Hundreds of thousands of former students will receive emails from the president in the coming days telling them that their debt has been forgiven.

Republican Sen. Bill Cassidy posted the president’s message on X, the platform formerly known as Twitter, including a request for beneficiaries to share the good news. 

‘Couldn’t make it any clearer that Biden’s ploy to force taxpayers who didn’t go to college to saddle hundreds of billions of someone else’s student debt is a ploy to gain political support for his reelection,’  wrote.

‘No shame.’

Biden’s move means he has forgiven a total of $127 billion for 3.5 million borrowers, despite the fact that his plan to cancel $400 billion in debt was rejected by the Supreme Court in June.

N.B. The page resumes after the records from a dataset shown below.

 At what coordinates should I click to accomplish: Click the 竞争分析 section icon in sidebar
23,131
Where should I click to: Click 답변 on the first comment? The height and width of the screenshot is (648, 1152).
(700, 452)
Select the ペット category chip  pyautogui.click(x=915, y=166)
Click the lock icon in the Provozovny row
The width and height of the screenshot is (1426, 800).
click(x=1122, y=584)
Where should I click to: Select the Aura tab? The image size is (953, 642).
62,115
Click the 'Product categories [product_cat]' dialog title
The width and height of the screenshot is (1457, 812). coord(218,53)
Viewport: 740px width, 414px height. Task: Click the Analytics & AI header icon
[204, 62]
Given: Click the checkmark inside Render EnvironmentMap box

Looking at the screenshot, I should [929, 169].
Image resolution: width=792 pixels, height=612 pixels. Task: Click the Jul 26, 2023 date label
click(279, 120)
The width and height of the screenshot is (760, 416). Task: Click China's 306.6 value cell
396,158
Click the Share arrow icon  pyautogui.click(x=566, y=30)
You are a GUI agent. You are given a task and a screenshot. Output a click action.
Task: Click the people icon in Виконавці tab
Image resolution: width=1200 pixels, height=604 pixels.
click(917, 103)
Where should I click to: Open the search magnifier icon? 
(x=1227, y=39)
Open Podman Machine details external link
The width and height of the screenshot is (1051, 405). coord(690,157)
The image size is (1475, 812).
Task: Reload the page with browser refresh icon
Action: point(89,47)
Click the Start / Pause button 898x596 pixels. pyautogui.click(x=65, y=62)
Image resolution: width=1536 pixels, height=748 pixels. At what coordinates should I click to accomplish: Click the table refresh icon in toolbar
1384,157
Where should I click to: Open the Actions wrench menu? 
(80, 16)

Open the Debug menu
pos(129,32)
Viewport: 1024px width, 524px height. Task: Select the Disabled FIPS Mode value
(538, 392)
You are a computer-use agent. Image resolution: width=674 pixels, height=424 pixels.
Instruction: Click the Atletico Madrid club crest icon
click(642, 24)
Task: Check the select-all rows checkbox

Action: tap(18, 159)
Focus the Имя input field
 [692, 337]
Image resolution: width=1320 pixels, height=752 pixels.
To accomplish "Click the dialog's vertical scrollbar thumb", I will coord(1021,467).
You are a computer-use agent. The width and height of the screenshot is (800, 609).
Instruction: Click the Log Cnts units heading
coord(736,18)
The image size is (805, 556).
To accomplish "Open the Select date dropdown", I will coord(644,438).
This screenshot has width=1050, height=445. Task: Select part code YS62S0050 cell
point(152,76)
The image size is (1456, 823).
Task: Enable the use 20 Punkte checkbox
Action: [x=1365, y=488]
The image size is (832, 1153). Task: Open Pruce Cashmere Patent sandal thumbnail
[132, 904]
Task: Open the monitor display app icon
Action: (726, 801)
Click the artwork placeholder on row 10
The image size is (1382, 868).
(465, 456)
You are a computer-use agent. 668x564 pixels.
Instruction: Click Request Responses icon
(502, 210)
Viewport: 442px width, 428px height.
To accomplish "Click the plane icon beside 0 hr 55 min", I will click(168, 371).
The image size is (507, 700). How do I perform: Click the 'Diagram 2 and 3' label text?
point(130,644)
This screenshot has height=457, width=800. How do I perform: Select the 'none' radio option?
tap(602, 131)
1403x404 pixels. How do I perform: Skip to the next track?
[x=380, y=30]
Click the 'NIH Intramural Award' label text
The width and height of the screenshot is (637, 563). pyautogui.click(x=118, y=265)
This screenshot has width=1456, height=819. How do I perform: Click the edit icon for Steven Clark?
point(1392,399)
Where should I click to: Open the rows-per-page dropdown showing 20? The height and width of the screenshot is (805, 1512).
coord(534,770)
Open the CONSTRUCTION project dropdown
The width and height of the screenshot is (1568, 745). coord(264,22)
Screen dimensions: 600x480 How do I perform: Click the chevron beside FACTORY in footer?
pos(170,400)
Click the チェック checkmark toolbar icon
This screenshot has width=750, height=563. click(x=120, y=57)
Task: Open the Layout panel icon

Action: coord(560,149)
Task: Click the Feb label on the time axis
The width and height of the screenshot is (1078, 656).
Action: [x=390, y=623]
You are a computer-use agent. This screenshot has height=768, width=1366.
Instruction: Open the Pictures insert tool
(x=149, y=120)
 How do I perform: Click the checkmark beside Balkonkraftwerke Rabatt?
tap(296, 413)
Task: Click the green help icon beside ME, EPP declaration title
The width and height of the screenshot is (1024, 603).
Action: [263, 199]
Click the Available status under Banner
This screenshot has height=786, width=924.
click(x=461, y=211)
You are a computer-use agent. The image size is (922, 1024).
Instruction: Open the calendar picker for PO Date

Aides and supporters see it as nothing but good news, with their social media feeds filling with details. 

Even Republicans who complained that it meant ordinary taxpayers were footing the bill kept largely quiet after the latest announcement. 

The email – making clear that the help has come from Biden – read: ‘Congratulations — your student loan has been forgiven because of actions my administration took to make sure you receive the relief you earned and deserve.’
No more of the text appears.